* Records for this task:
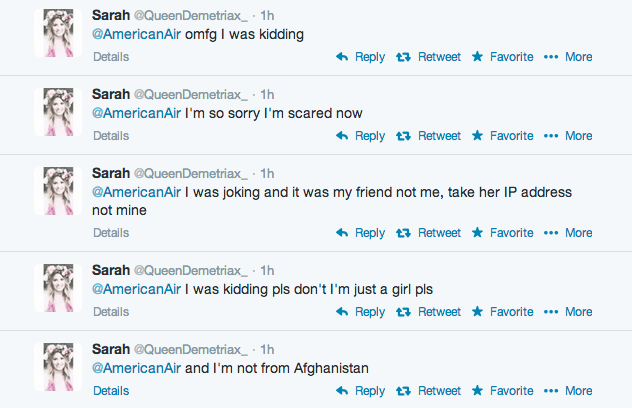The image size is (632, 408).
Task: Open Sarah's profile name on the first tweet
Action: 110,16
==
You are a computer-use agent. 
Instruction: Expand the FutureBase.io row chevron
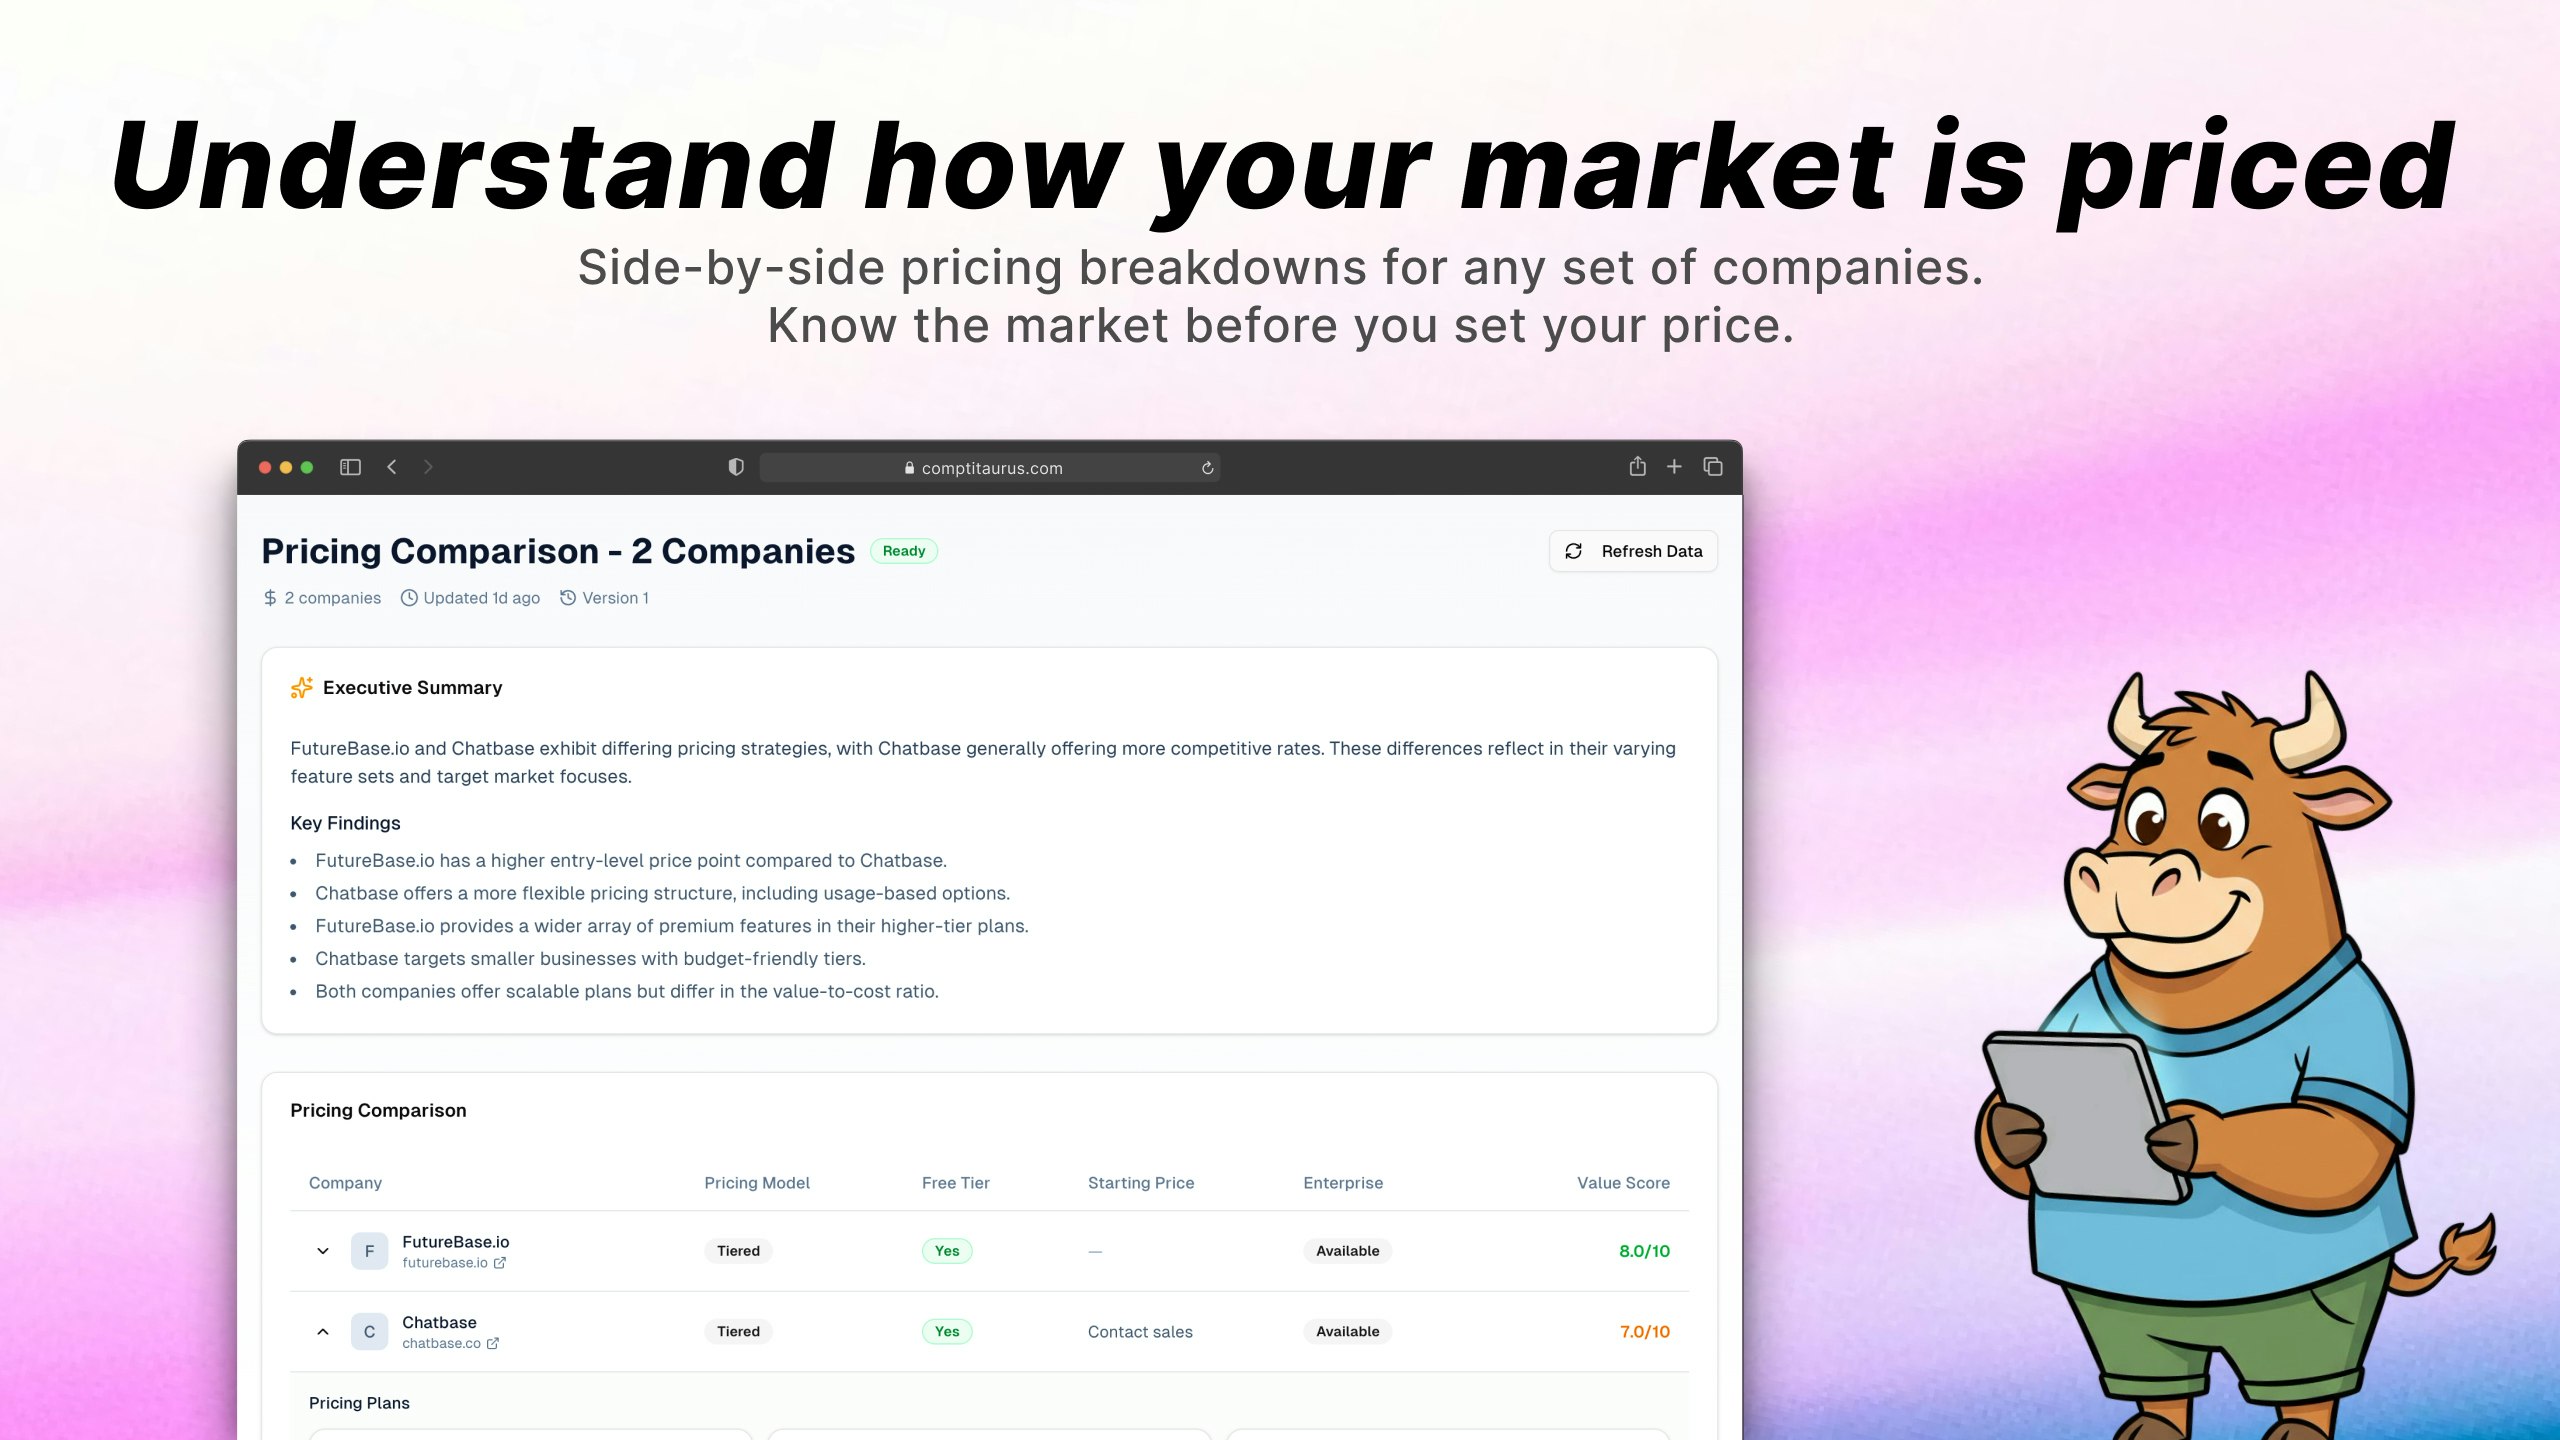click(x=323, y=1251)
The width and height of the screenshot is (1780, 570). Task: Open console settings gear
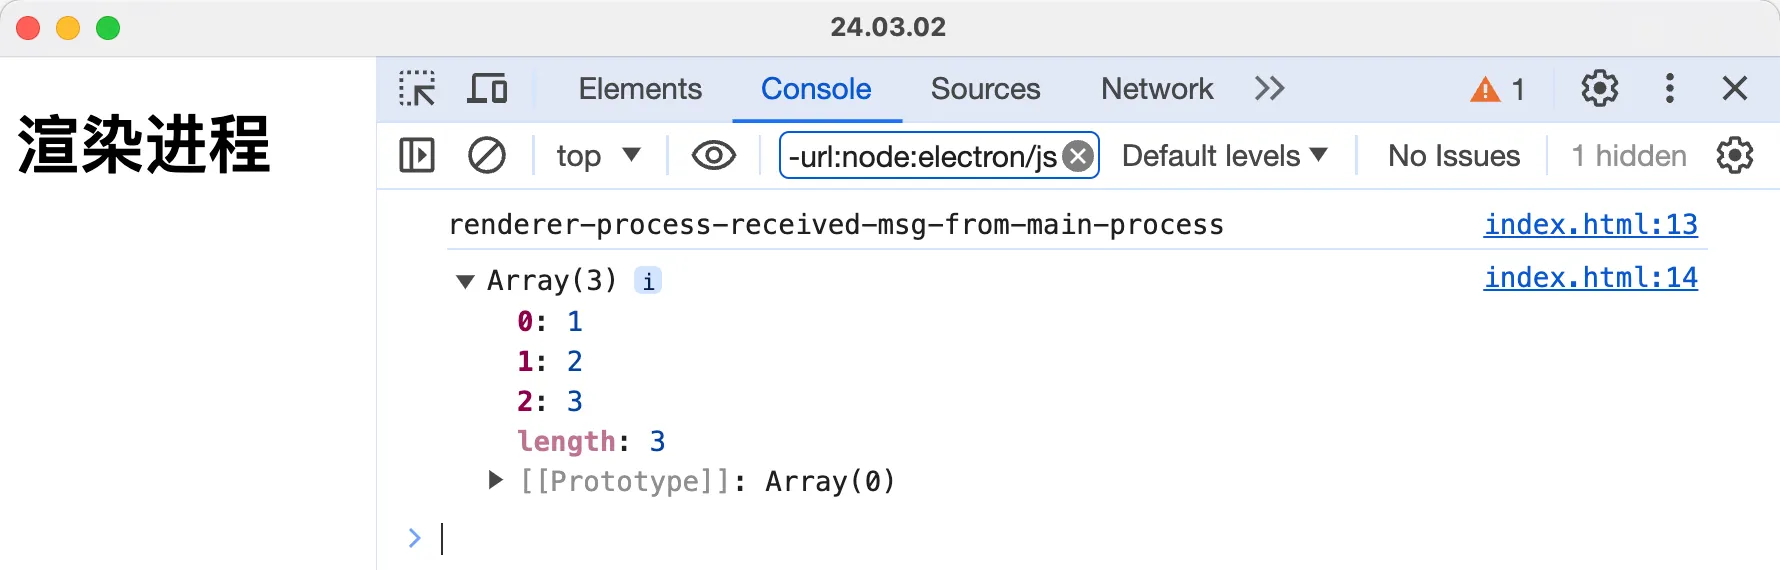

* What the exercise asks:
Could you copy out the records word for word, from the line that contains "The image size is (632, 408)." through the line that contains "Action: 110,16", both included, without the pictures?

* Task answer:
The image size is (632, 408).
Task: Open Sarah's profile name on the first tweet
Action: 110,16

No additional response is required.